**Provided passage**.
· · · ·

Communities and Local Government CommitteeWritten evidence from English Heritage

English Heritage is the Government’s statutory adviser on all matters relating to the historic environment in England. We are a non-departmental public body established under the National Heritage Act 1983 to help protect England’s historic environment and promote awareness, understanding and enjoyment of it. We also advise Government on the designation of nationally significant historic places, advise local planning authorities on how to manage historic places through the planning system and have worked closely over recent years with DCLG and DCMS on the updating of national planning policy for the historic environment.

English Heritage has had detailed discussions with DCLG and DCMS during the development of the National Planning Policy Framework (NPPF), and these have been extremely useful in guiding the text towards achieving the aim of the same level of protection for the historic environment as is set out in existing policy (Planning Policy Statement 5: Planning for the Historic Environment or PPS5). That aim is not yet achieved in the draft NPPF as it stands.

We have a number of concerns with the drafting of the NPPF and have raised these with DCLG and DCMS. Cumulatively they are important to heritage protection in this country, but we are confident that most, if not all, can be resolved through discussion on the premise that heritage protection levels are to remain intact. Of these, there are three major concerns we wish to raise here, which if unresolved we believe will lead to a serious reduction in current levels of protection.

1. English Heritage is very concerned at how one matches the precautionary approach to handling non-renewable resources, such as heritage assets, as set out in the Historic Environment section with the permissiveness of one element of the definition of the presumption in favour of sustainable development. Paragraph 14 requires local authorities to grant permission “unless the adverse impacts of allowing development would significantly and demonstrably outweigh the benefits” (our emphasis). It is not clear how a decision-maker would resolve this presumption with the key historic environment policies in paragraphs 183 and 184: “considerable weight should be given to [designated heritage asset] conservation”; “any harm or loss should require clear and convincing justification”; and “substantial harm.....should be wholly exceptional.”

Under the historic environment policies public benefits have to demonstrably outweigh the harm, whereas under paragraph 14 the harm has to “significantly and demonstrably” outweigh the benefits. This internal conflict needs resolution. It is a particular concern for less than substantial harm for which there is no explicit policy (see comments below in our second point). If the requirement was to give permission unless the benefits are outweighed by the harm then this would not be in logical conflict with the policies in the heritage and other sections. Adding in “significantly and demonstrably” means that the harm might outweigh the benefits, but permission should still be given, notwithstanding the precautionary approach that has been taken to heritage protection for decades, as embodied in the historic environment section.

· · · ·

**Supplied data**.
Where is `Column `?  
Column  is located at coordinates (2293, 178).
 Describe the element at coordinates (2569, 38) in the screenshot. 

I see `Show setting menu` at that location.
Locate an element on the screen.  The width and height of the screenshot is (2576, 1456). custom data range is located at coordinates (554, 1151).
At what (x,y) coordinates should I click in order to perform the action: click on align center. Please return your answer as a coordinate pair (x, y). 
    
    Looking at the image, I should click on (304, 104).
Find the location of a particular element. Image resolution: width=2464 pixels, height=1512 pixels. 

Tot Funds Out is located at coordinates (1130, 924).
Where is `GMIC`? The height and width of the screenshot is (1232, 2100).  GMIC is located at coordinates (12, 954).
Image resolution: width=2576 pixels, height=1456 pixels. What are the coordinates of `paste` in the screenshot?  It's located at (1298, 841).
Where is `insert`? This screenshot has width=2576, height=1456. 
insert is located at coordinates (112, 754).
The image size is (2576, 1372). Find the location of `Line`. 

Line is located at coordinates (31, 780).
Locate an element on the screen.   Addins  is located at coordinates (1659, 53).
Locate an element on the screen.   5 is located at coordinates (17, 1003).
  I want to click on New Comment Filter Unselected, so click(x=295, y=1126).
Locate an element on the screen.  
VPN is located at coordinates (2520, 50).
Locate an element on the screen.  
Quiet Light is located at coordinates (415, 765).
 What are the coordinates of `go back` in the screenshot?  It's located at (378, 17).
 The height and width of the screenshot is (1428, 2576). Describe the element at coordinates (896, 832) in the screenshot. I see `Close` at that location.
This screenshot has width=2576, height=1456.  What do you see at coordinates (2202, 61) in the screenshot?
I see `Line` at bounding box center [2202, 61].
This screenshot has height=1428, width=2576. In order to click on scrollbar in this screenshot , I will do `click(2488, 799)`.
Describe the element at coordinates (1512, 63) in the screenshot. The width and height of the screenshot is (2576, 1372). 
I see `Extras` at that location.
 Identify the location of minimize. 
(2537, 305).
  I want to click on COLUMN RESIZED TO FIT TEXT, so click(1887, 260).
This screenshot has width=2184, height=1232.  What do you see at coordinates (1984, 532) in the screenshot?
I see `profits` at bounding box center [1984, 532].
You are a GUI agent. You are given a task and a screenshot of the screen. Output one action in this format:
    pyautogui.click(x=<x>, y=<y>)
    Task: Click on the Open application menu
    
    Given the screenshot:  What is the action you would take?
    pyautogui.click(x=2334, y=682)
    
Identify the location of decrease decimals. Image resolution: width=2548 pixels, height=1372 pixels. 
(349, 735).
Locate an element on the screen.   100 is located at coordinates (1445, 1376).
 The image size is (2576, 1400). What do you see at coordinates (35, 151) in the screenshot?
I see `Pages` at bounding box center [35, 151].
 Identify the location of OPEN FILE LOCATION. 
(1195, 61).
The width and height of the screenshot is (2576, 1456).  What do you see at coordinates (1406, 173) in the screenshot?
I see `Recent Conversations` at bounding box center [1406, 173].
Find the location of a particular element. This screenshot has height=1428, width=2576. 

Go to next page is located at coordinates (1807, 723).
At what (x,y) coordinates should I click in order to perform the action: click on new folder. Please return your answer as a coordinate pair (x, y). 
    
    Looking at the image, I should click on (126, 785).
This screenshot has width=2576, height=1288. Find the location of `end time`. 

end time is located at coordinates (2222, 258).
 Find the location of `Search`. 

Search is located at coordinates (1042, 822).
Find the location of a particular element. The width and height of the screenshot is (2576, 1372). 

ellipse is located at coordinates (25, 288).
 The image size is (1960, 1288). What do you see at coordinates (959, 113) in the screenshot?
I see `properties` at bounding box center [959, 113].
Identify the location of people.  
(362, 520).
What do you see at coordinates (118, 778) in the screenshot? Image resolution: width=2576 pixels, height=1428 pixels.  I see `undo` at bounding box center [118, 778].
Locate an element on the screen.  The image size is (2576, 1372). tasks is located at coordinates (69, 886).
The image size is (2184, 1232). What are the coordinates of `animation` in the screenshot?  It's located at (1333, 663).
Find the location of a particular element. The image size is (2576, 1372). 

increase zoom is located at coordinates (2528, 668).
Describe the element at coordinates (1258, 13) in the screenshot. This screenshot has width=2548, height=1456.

· · · ·

**Task instructions**.
• A. Update the English Heritage evidence from "Under the historic" to "historic environment section.", replacing "internal conflict" with "inconsistency".
• B. According to the English Heritage evidence, under which act was English Heritage established?

**Task responses**.
• A.
Under the historic environment policies public benefits have to demonstrably outweigh the harm, whereas under paragraph 14 the harm has to “significantly and demonstrably” outweigh the benefits. This inconsistency needs resolution. It is a particular concern for less than substantial harm for which there is no explicit policy (see comments below in our second point). If the requirement was to give permission unless the benefits are outweighed by the harm then this would not be in logical conflict with the policies in the heritage and other sections. Adding in “significantly and demonstrably” means that the harm might outweigh the benefits, but permission should still be given, notwithstanding the precautionary approach that has been taken to heritage protection for decades, as embodied in the historic environment section.

• B. The National Heritage Act 1983